# Stated task:
Lay out every line from the one containing "Task: Click the share icon on the A42 row" down to the end of the entries as a JSON list of strings, one string per line with blank lines left out. Leave the pictures out of your answer.

# Records for this exercise:
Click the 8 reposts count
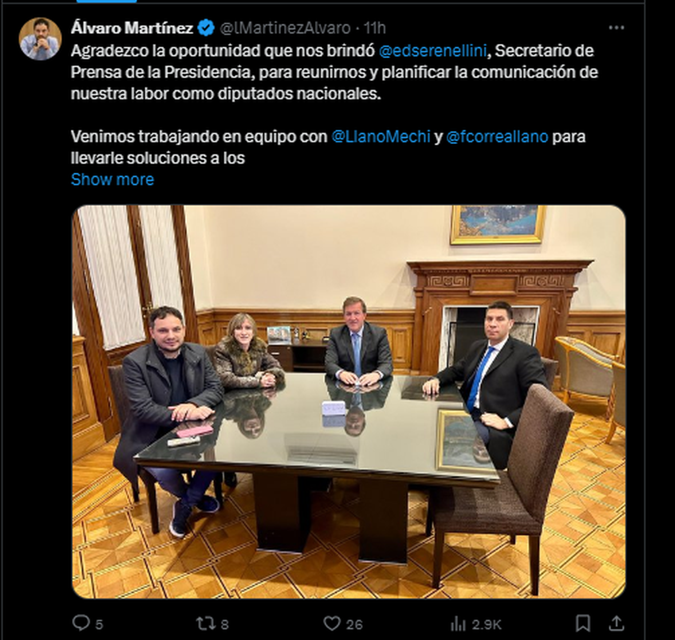675x640 pixels. [224, 624]
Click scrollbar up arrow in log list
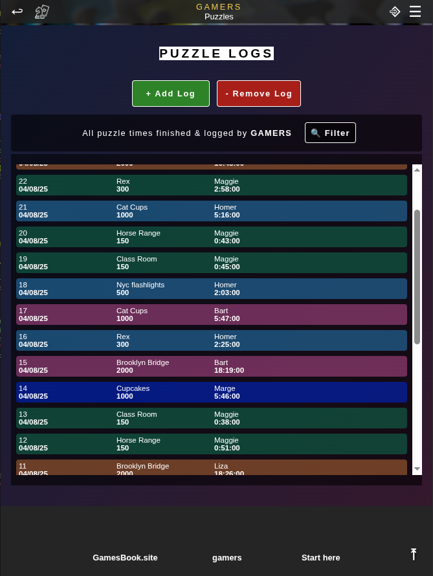Image resolution: width=433 pixels, height=576 pixels. click(x=417, y=170)
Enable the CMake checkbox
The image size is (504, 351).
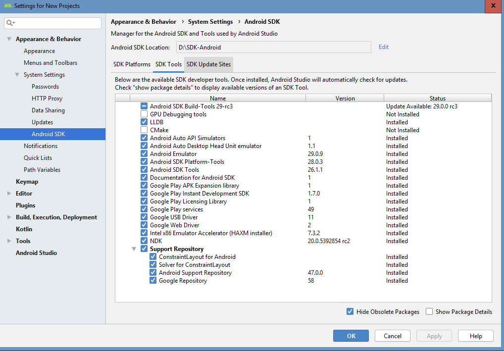point(144,130)
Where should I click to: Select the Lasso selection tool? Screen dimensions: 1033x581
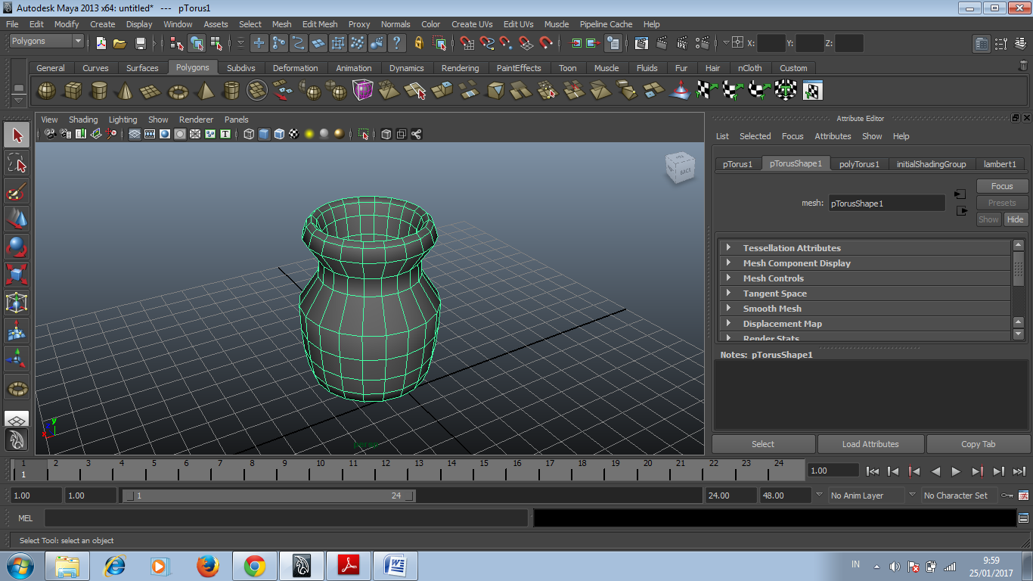coord(16,163)
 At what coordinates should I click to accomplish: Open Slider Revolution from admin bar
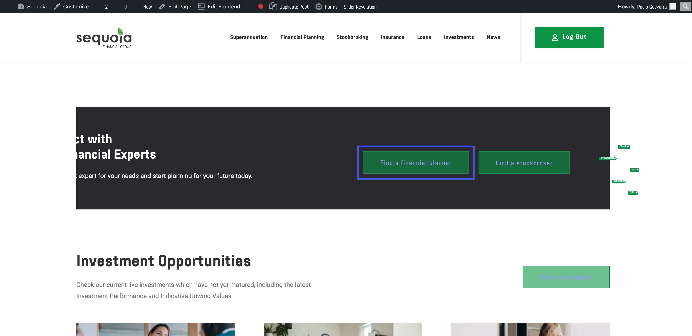360,7
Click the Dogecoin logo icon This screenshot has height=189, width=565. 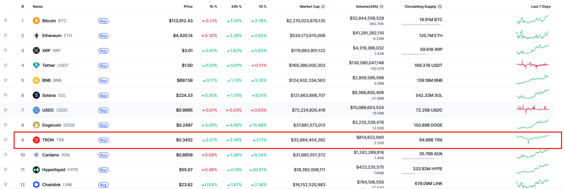pos(37,125)
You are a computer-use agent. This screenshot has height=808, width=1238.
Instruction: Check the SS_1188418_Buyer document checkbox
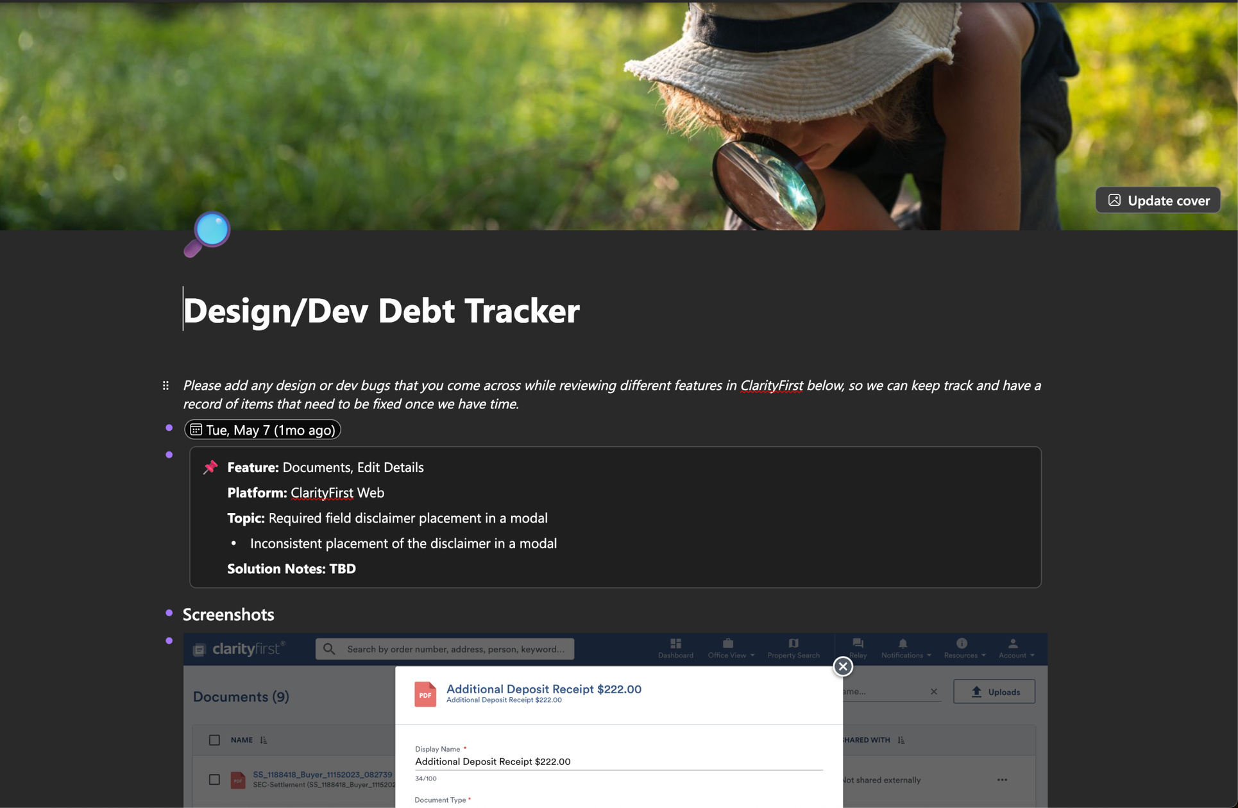click(214, 780)
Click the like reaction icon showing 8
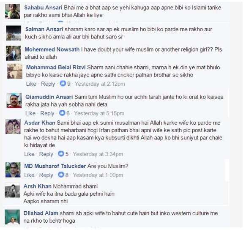 click(x=61, y=175)
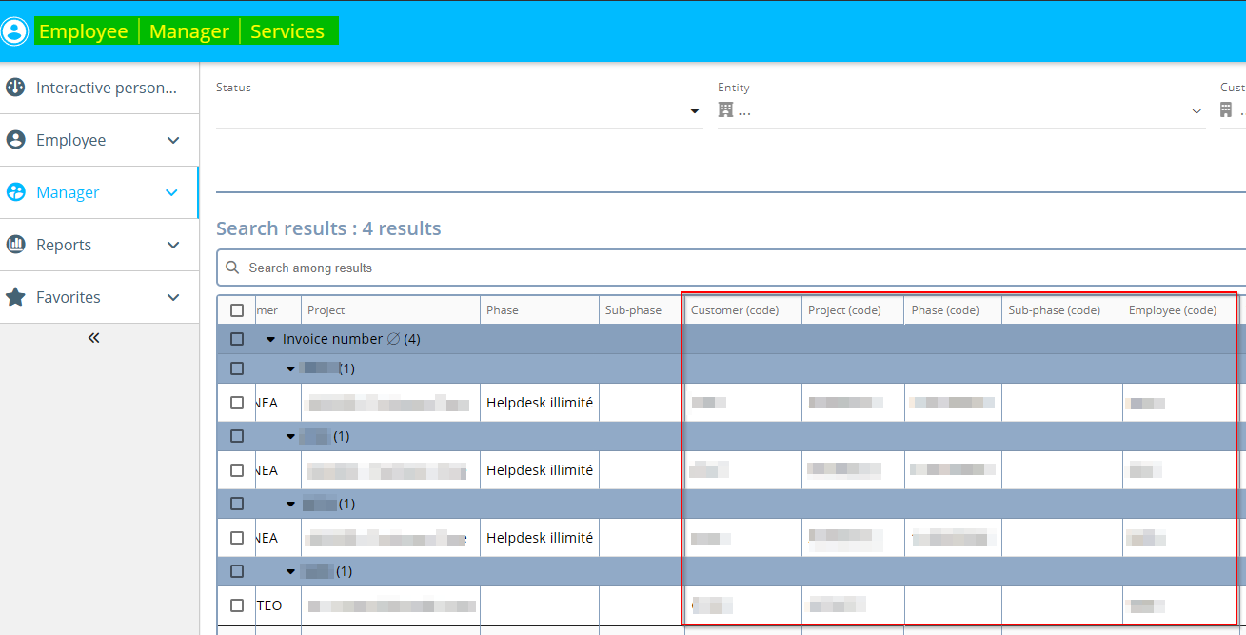Click the Interactive personal dashboard gauge icon
The image size is (1246, 635).
[15, 88]
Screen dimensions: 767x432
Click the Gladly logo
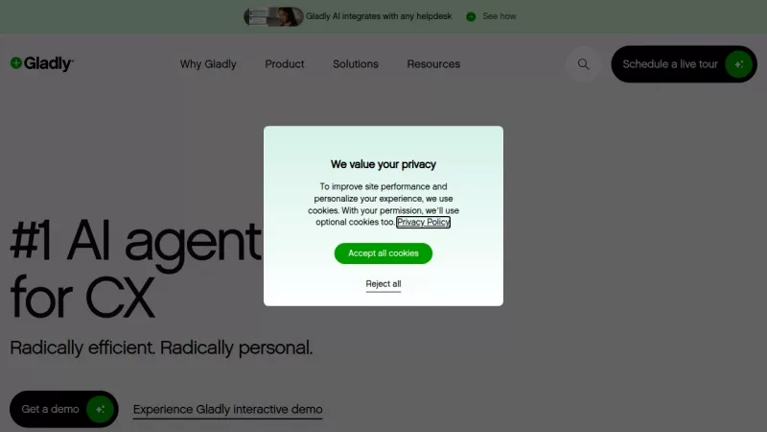coord(42,63)
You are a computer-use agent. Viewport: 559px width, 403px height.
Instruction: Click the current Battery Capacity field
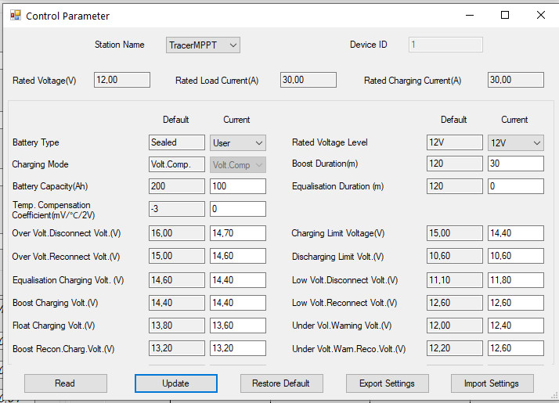point(237,187)
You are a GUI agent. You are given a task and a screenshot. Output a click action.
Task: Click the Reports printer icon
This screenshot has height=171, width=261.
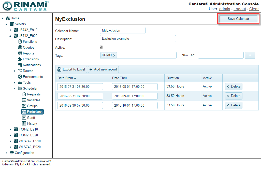pos(20,53)
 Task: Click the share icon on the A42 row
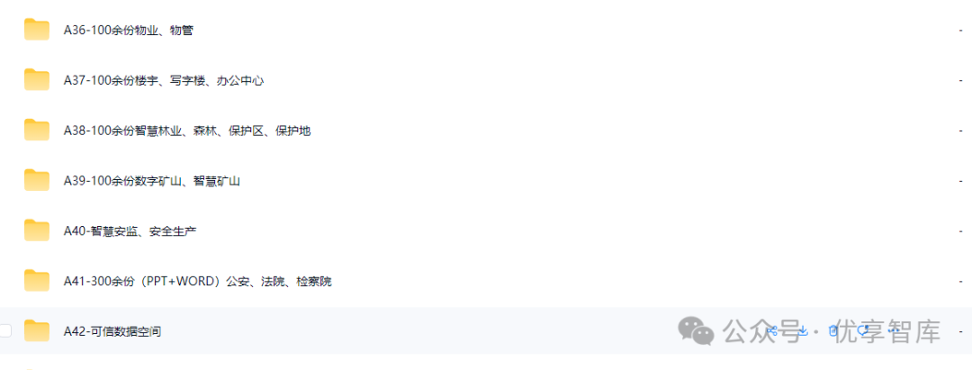[772, 331]
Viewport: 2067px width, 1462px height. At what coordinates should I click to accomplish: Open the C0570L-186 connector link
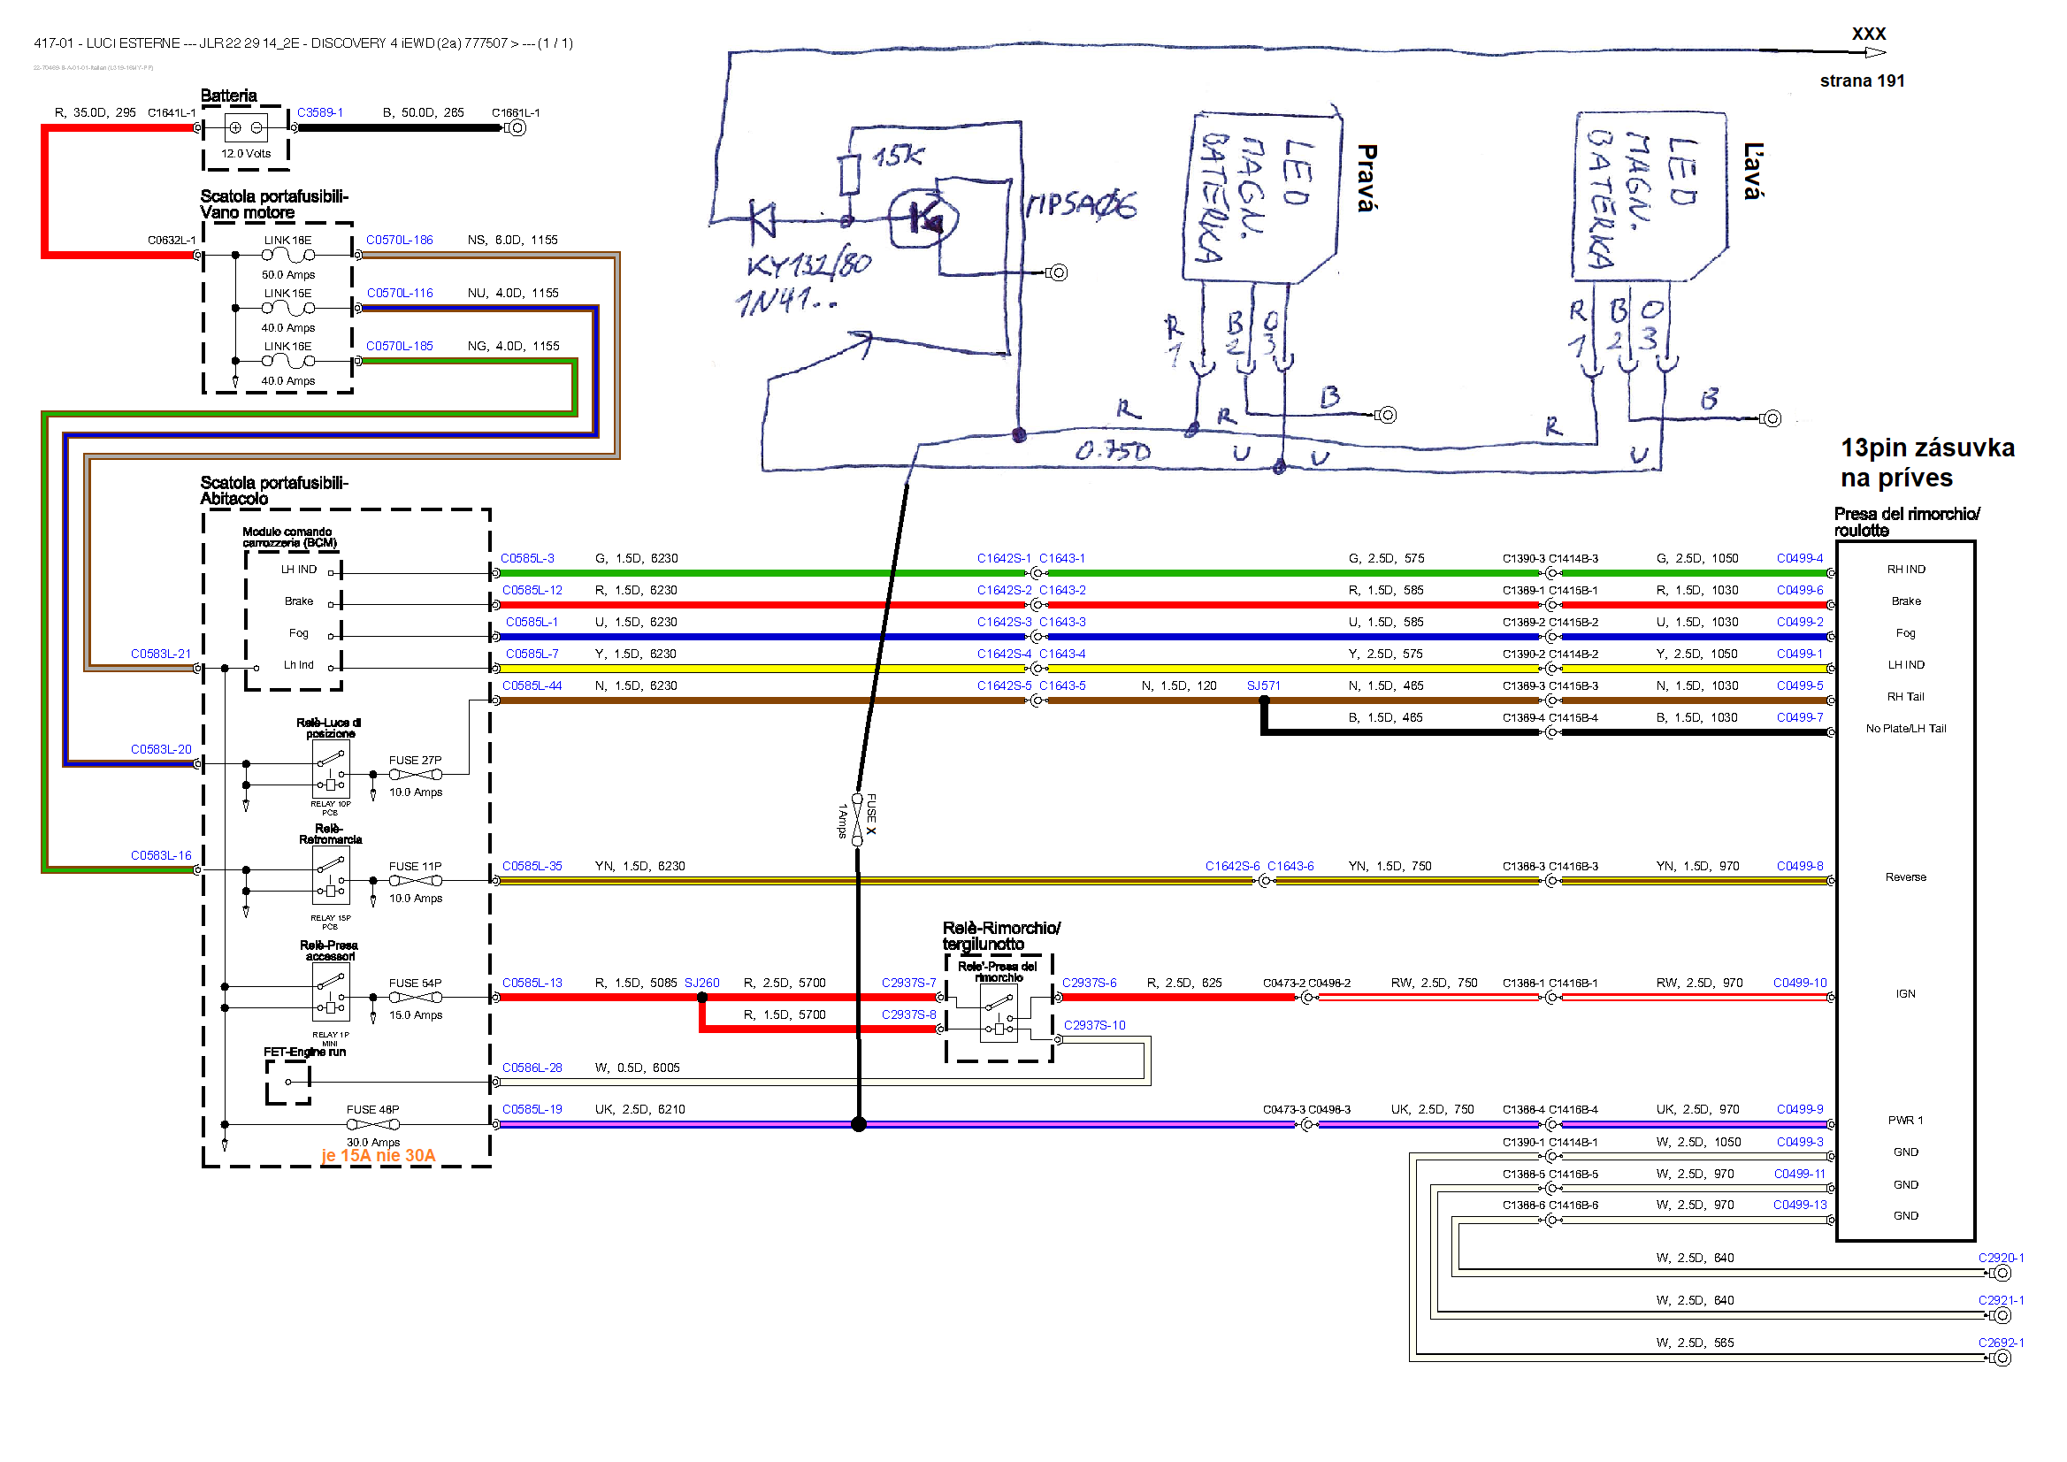[399, 240]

# Task solution:
[
  " Task: Click the share icon on the A42 row",
  "[772, 331]",
  "Viewport: 2067px width, 1462px height. At what coordinates should I click to accomplish: Open the C0570L-186 connector link",
  "[399, 240]"
]